* **Parts of the exercise**
- 1) In two sentences, summarize the passage on Groupon and the JOBS Act.
- 2) Quote word for word the part of the passage on Groupon and the JOBS Act between "We now have" and "limiting their earnings.", inclusive.

* **Document section**
--*--

We now have a real-world example of the kind of things we’re going to see with the JOBS Act, and that’s the case of Groupon. The Internet company had a celebrated IPO last year, but its stock crashed after a restatement of earnings from 2011. The company set aside more for refunds than they at first disclosed, limiting their earnings.
But while Groupon had to deliver an SEC filing to explain how they derived their earnings and what accounted for the discrepancies, under the JOBS Act they may not have to do that again:
A little-noticed provision in the new JOBS Act would allow companies to iron out disagreements with regulators behind closed doors before they go public—a provision that might have prevented investors from finding out about Groupon Inc.’s early accounting questions until after they had been resolved.
The provision, part of the bill passed by Congress and expected to be signed by President Barack Obama this week, would enable companies to submit confidential drafts of their initial-public-offering documents to the Securities and Exchange Commission before they file publicly.

--*--

* **Data block**
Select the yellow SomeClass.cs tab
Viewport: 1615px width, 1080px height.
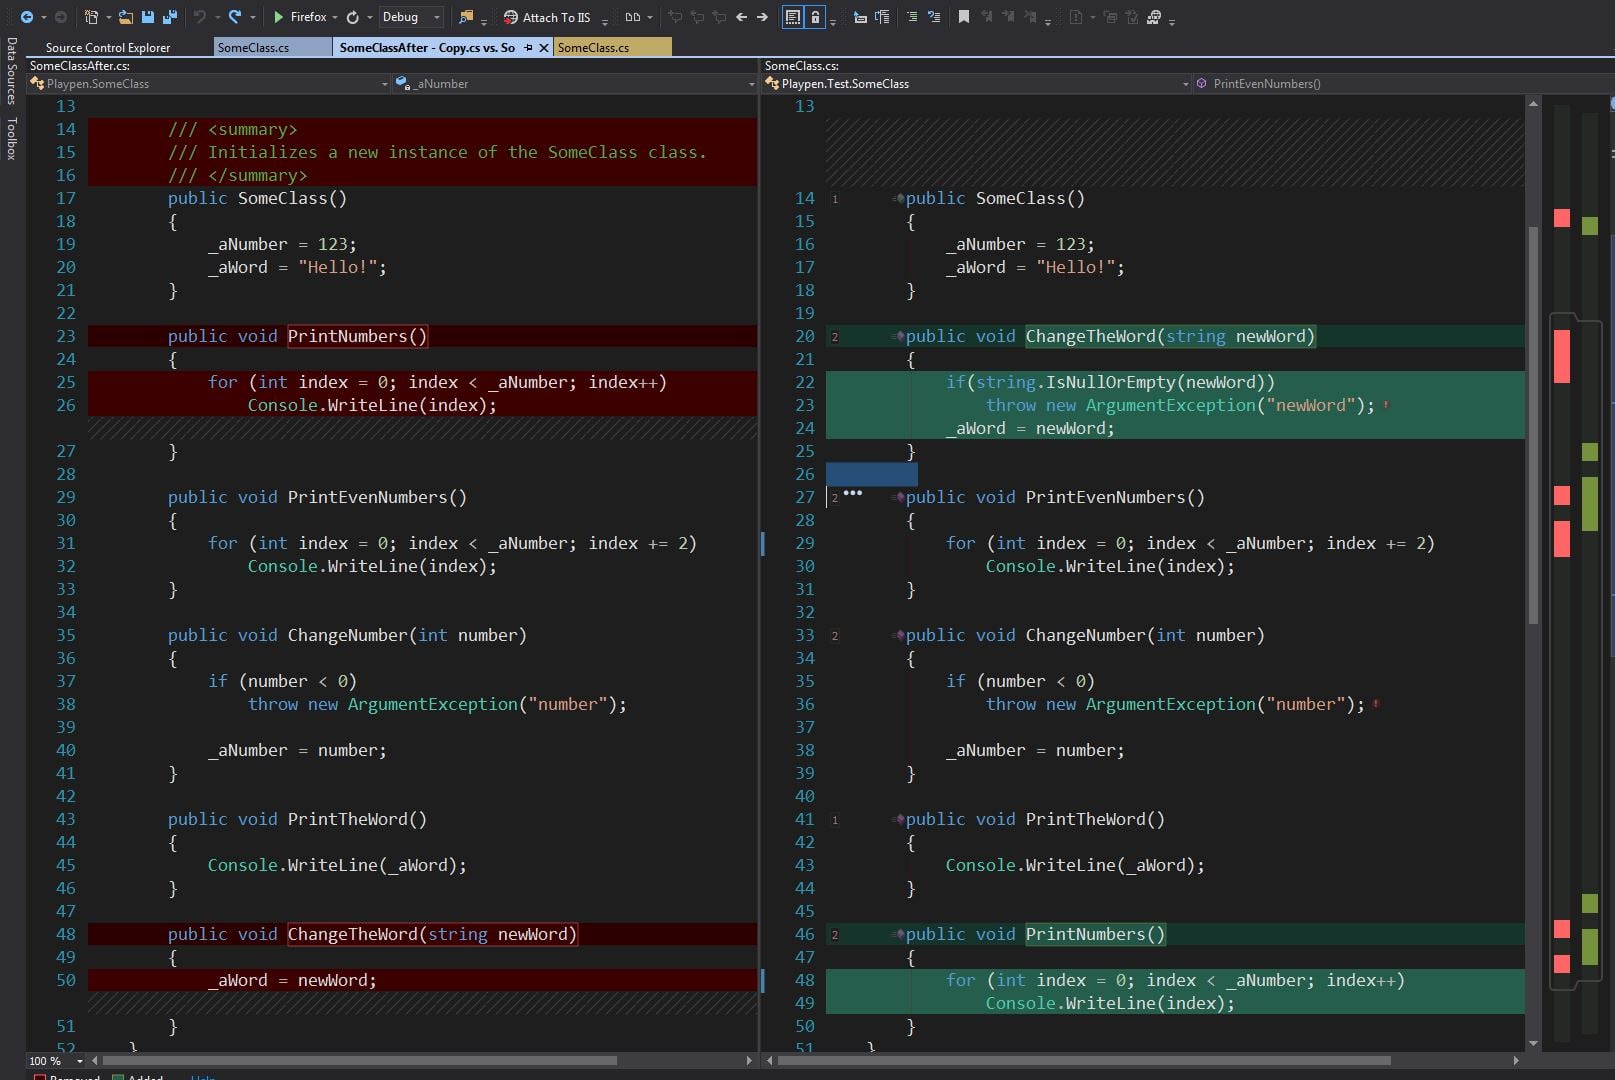point(594,47)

--*--

* **Responses in order**
- 1) Groupon's stock crashed after it restated its 2011 earnings, having set aside more for refunds than it first disclosed, and it had to deliver an SEC filing explaining how it derived its earnings and what accounted for the discrepancies. A little-noticed provision in the JOBS Act would let companies submit confidential drafts of their IPO documents to the SEC and iron out disagreements with regulators behind closed doors before going public, which might have kept investors from learning about Groupon's early accounting questions until after they had been resolved.

- 2)
We now have a real-world example of the kind of things we’re going to see with the JOBS Act, and that’s the case of Groupon. The Internet company had a celebrated IPO last year, but its stock crashed after a restatement of earnings from 2011. The company set aside more for refunds than they at first disclosed, limiting their earnings.